Stray Scanner
Stray Scanner is an iOS app for collecting RGB-D datasets. It can be downloaded from the App Store.
The recorded datasets contain:
- color images
- depth frames from the LiDAR sensor
- depth confidence maps
- camera position estimates for each frame
- camera calibration matrix
- IMU measurements
They can be converted into our scene data format with the stray dataset import command.
Exporting Data
There are two ways of exporting the data from the device. The first way is to connect your phone to a computer with a lightning cable. The other option is through the iOS Files app.
Exporting Using Cable
To access data collected using Stray Scanner, connect your iPhone or iPad to your computer using a lightning cable. Open Finder.app. Select your device from the sidebar. Click on the "Files" tab beneath your device description. Under "Stray Scanner", you should see one directory per dataset you have collected. Drag these to wherever you want to place them.
In this image, you can see the two datasets "ac1ed2228f" and "c26b6838a9". These are the folders you should drag to your desired destination.
On Windows, a similar process can be followed, but the device is accessed through iTunes.
Exporting Through the Files App
In the Files app, under "Browse > On My iPhone > Stray Scanner" you can see a folder for each recorded dataset. You can export a folder by moving it to your iCloud drive or share it with some other app.
Data Specification
This document describes the data format recorded by the Stray Scanner iOS app. Note, that it is slightly different from the dataset format. Stray Scanner datasets can be converted using the import command.
The collected datasets are each contained in a folder, named after a random hash, for example 71de12f9. A dataset folder has the following directory structure:
camera_matrix.csv
odometry.csv
imu.csv
depth/
- 000000.png
- 000001.png
- ...
confidence/
- 000000.png
- 000001.png
- ...
rgb.mp4
rgb.mp4 is an HEVC encoded video, which contains the recorded data from the iPhone's camera.
The depth/ directory contains the depth maps. One .png file per rgb frame. Each of these is a 16 bit grayscale png image. They have a height of 192 elements and width of 256 elements. The values are the measured depth in millimeters, for that pixel position. In OpenCV, these can be read with cv2.imread(depth_frame_path, -1).
The confidence/ directory contains confidence maps corresponding to each depth map. They are grayscale png files encoding 192 x 256 element matrices. The values are either 0, 1 or 2. A higher value means a higher confidence.
The camera_matrix.csv is a 3 x 3 matrix containing the camera intrinsic parameters.
The odometry.csv file contains the camera positions for each frame. The first line is a header. The meaning of the fields are:
| Field | Meaning |
|---|---|
| timestamp | Timestamp in seconds |
| frame | Frame number to which this pose corresponds to e.g. 000005 |
| x | x coordinate in meters from when the session was started |
| y | y coordinate in meters from when the session was started |
| z | z coordinate in meters from when the session was started |
| qx | x component of quaternion representing camera pose rotation |
| qy | y component of quaternion representing camera pose rotation |
| qz | z component of quaternion representing camera pose rotation |
| qw | w component of quaternion representing camera pose rotation |
The imu.csv file contains timestamps, linear acceleration readings and angular rotation readings. The first line is a header. The meaning of the fields are:
| Field | Meaning |
|---|---|
| timestamp | Timestamp in seconds |
| a_x | Acceleration in m/s^2 in x direction |
| a_y | Acceleration in m/s^2 in y direction |
| a_z | Acceleration in m/s^2 in z direction |
| alpha_x | Rotation in rad/s around the x-axis |
| alpha_y | Rotation in rad/s around the y-axis |
| alpha_z | Rotation in rad/s around the z-axis |

● ● ● ● ● ● ●

* Exercise instructions *
Rewrite the Stray Scanner page, starting with "In this image, you" and going on through "the import command.", with "iTunes" replaced by "Apple Devices". The lines that follow come from a different source.

* Information supplied *
● ● ● ● ● ● ●

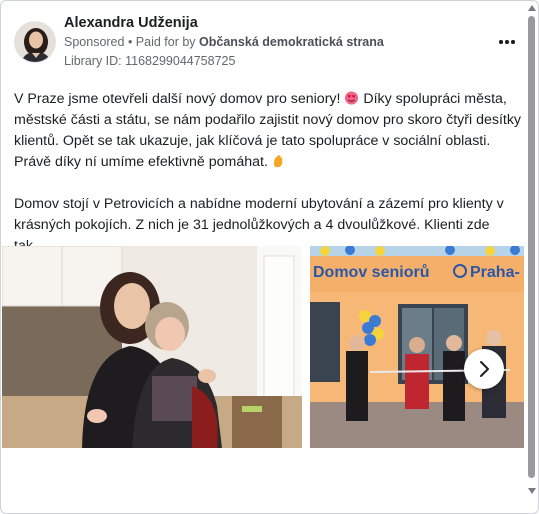  What do you see at coordinates (371, 272) in the screenshot?
I see `sign-text-part-1: Domov seniorů` at bounding box center [371, 272].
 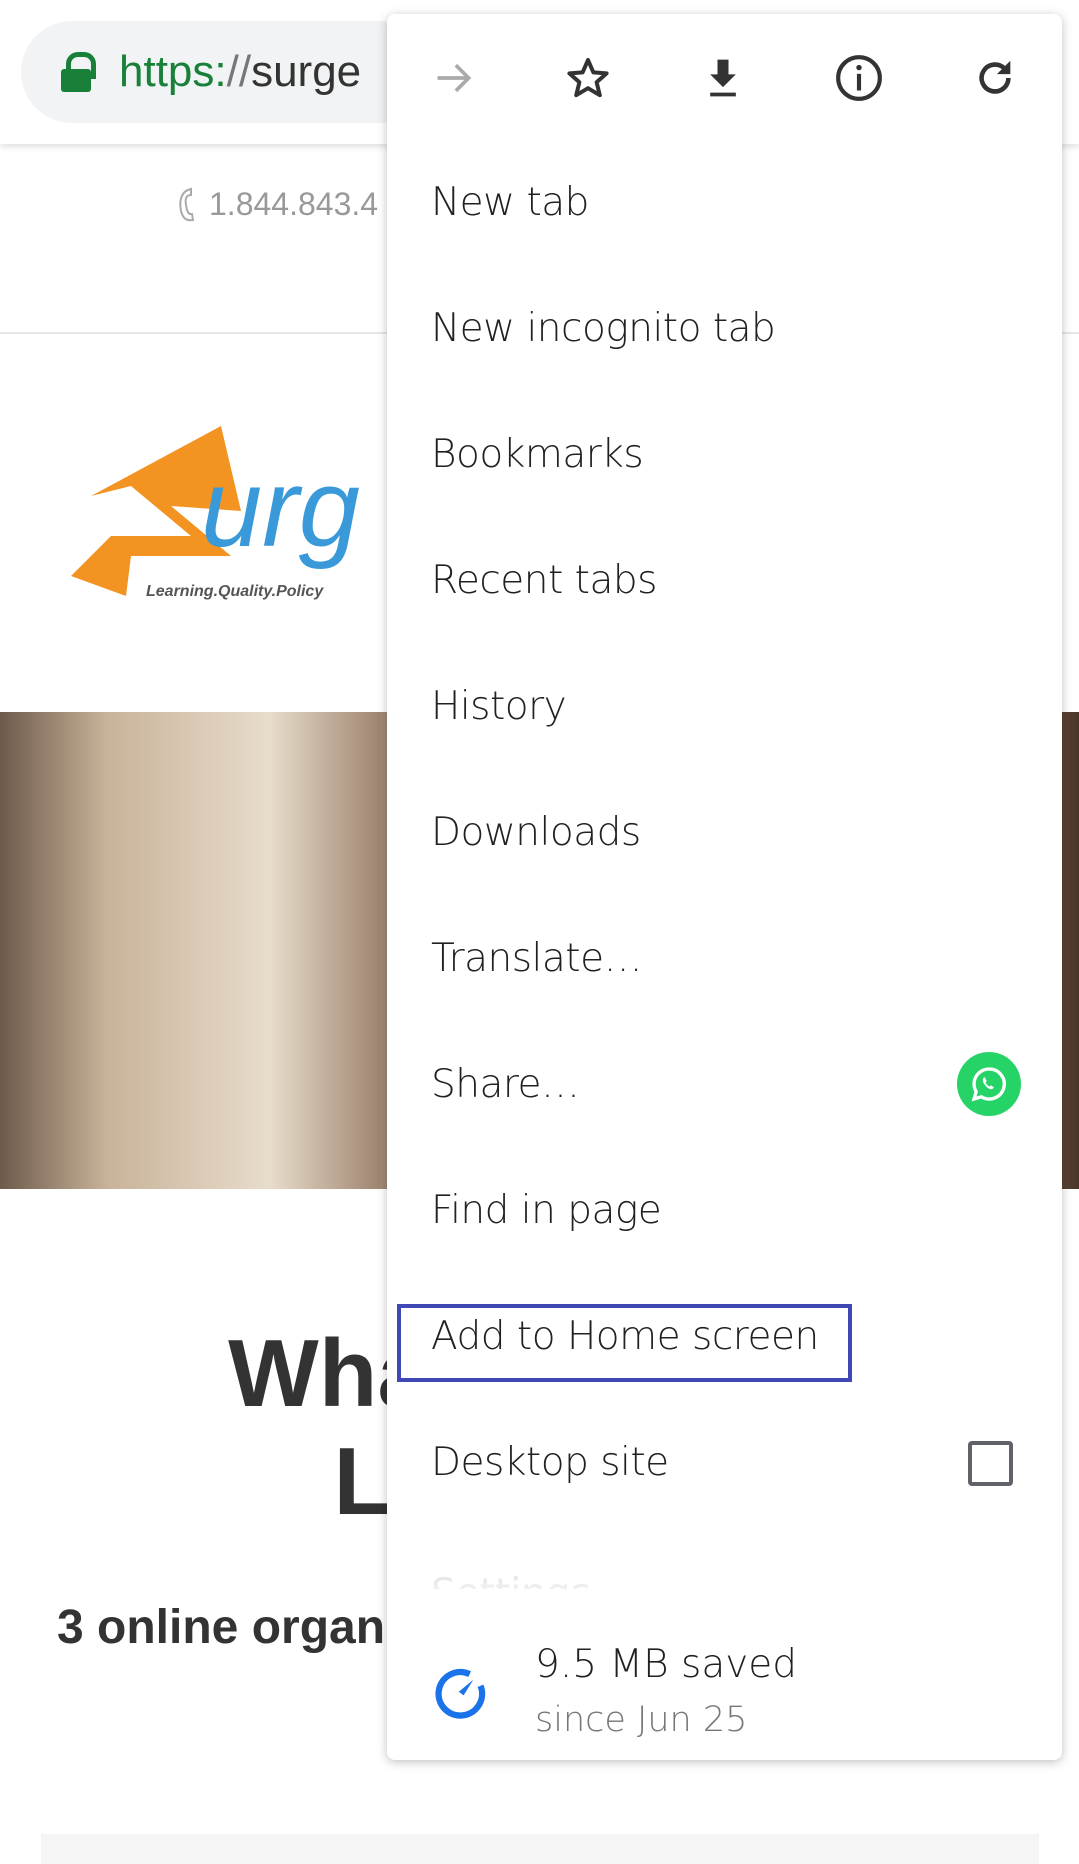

● ● ● ● ● ● ●

* Expected output *
In this image, you can see the two datasets "ac1ed2228f" and "c26b6838a9". These are the folders you should drag to your desired destination.
On Windows, a similar process can be followed, but the device is accessed through Apple Devices.
Exporting Through the Files App
In the Files app, under "Browse > On My iPhone > Stray Scanner" you can see a folder for each recorded dataset. You can export a folder by moving it to your iCloud drive or share it with some other app.
Data Specification
This document describes the data format recorded by the Stray Scanner iOS app. Note, that it is slightly different from the dataset format. Stray Scanner datasets can be converted using the import command.